ACTIVITY: Nothing but the lines from the start of the entries below through the line containing "The image size is (1039, 389)." should appear in the answer, copied exactly and free of pictures.

:: THE RECORDS ::

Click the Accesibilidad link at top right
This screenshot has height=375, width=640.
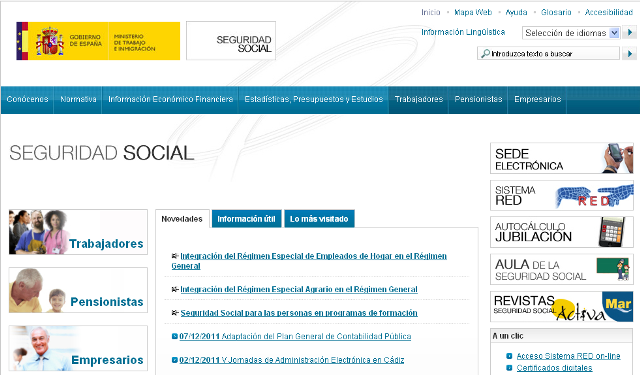point(609,12)
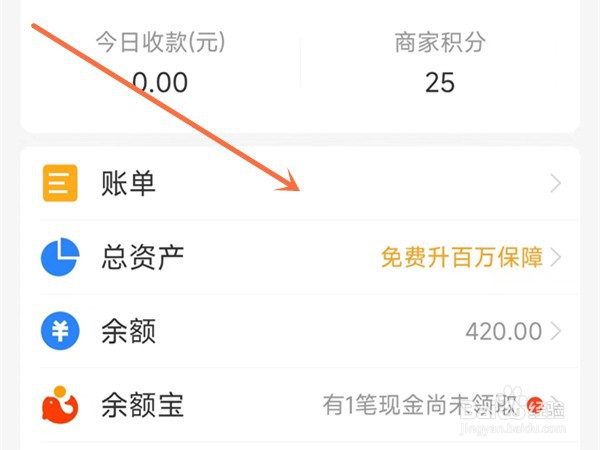Viewport: 600px width, 450px height.
Task: Tap the 420.00 balance amount
Action: [503, 331]
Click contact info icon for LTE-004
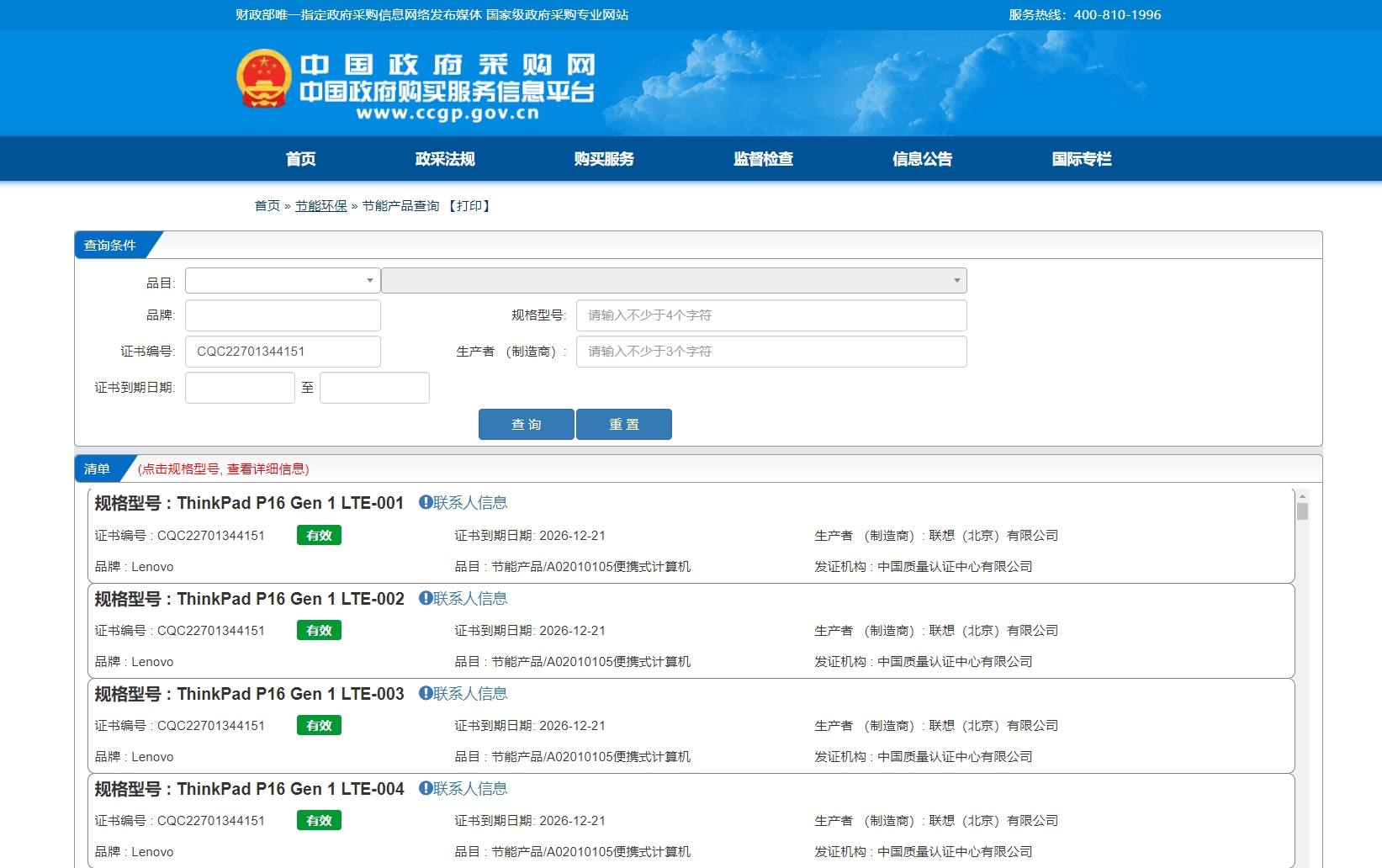The width and height of the screenshot is (1382, 868). 426,788
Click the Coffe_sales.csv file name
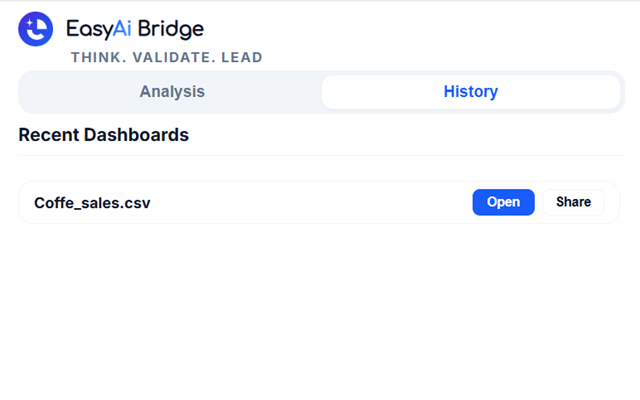 click(92, 203)
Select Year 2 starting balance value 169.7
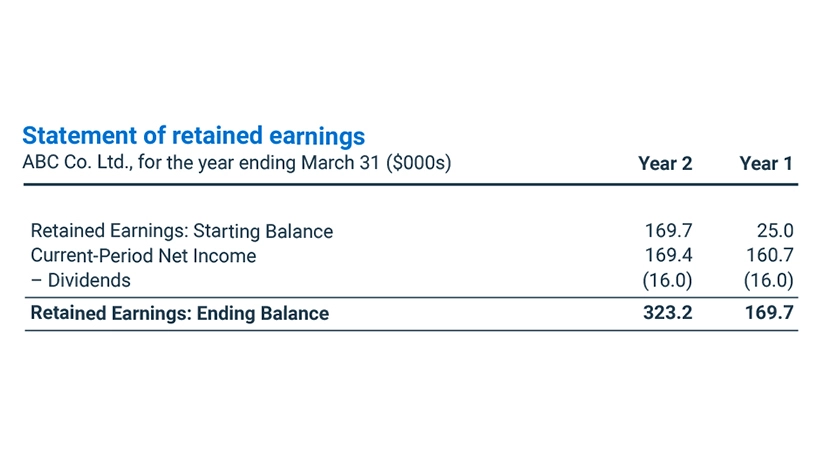The image size is (825, 464). 668,231
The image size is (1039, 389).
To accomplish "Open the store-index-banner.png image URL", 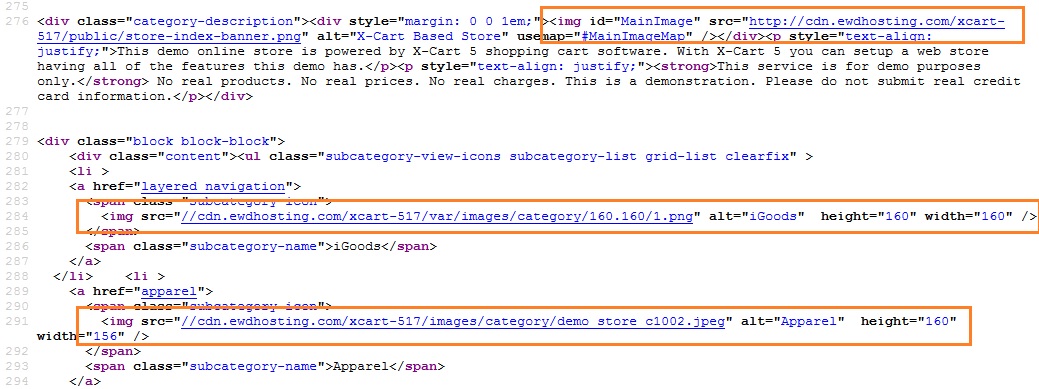I will click(x=521, y=29).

:::

RESULT OF THIS EXERCISE:
Click the Accesibilidad link at top right
This screenshot has height=375, width=640.
point(609,12)
Viewport: 600px width, 450px height.
Task: Tap the 420.00 balance amount
Action: [503, 331]
Click contact info icon for LTE-004
The width and height of the screenshot is (1382, 868). 426,788
Click the Coffe_sales.csv file name
 click(92, 203)
Select Year 2 starting balance value 169.7
The image size is (825, 464). 668,231
The image size is (1039, 389).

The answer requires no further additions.